Image 4: Design your Query

5. Once you have written your query, navigate to Design Query > Info, on the left navigation bar.

6. Change your API Result Format to JSON (Image 5).

Image 5: Change your API Result Format to JSON

7. Navigate to Design Controls from the left navigation bar.

8. To ensure that anonymous users have the correct permission needed to execute the query that generates the API response, add the "Anonymous" user to the users permission group uiunder "Who can execute this query?" (Image 6).

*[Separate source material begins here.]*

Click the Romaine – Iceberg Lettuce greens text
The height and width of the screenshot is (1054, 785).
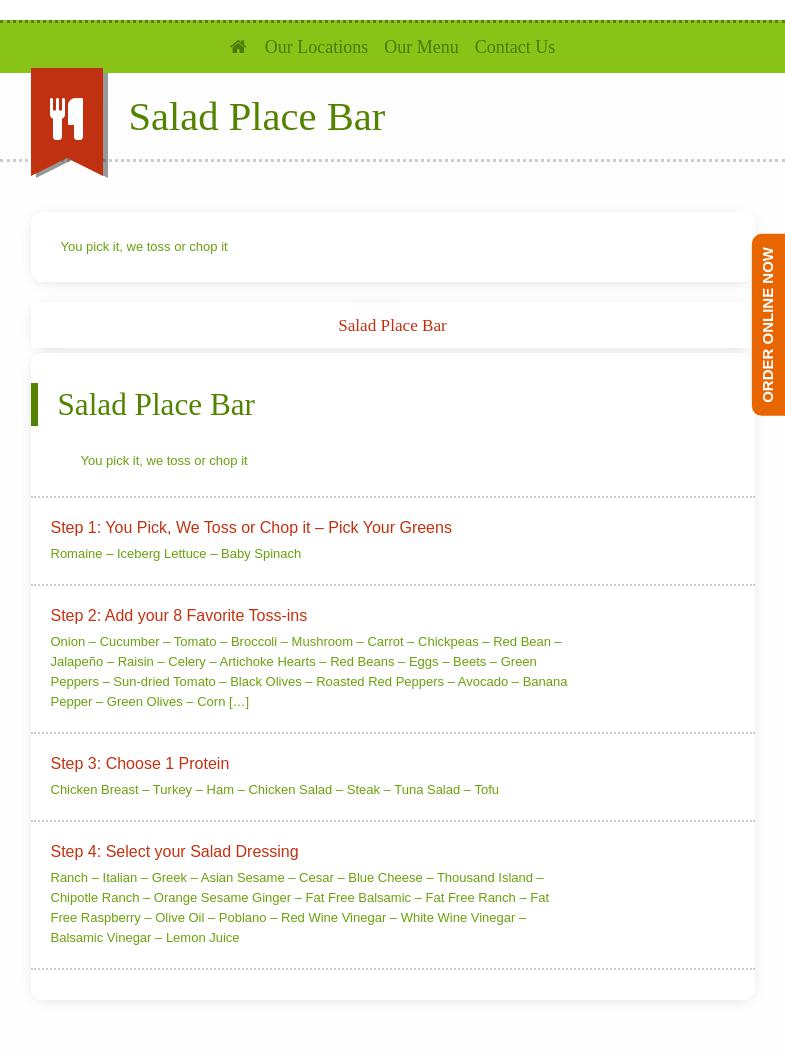tap(175, 554)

Image 6: Ensuring the anonymous user has access

9. Navigate to "Execute Query" from the left navigation bar.

10. Copy your REST API endpoint URL (Image 7).

Image 7: Copy your REST API endpoint URL

11. To confirm that anonymous access has been successfully set up, paste the URL into an incognito/private browser (Image 8).

Image 8: Testing your API

3.1 Troubleshooting

• 401 errors likely mean you have not added the Anonymous user to the list of users (not "Groups") that can execute the query.

• 400 errors likely mean that you have not added the Anonymous user to the list of users that (not "Groups") that can view column data from the tables that your query uses.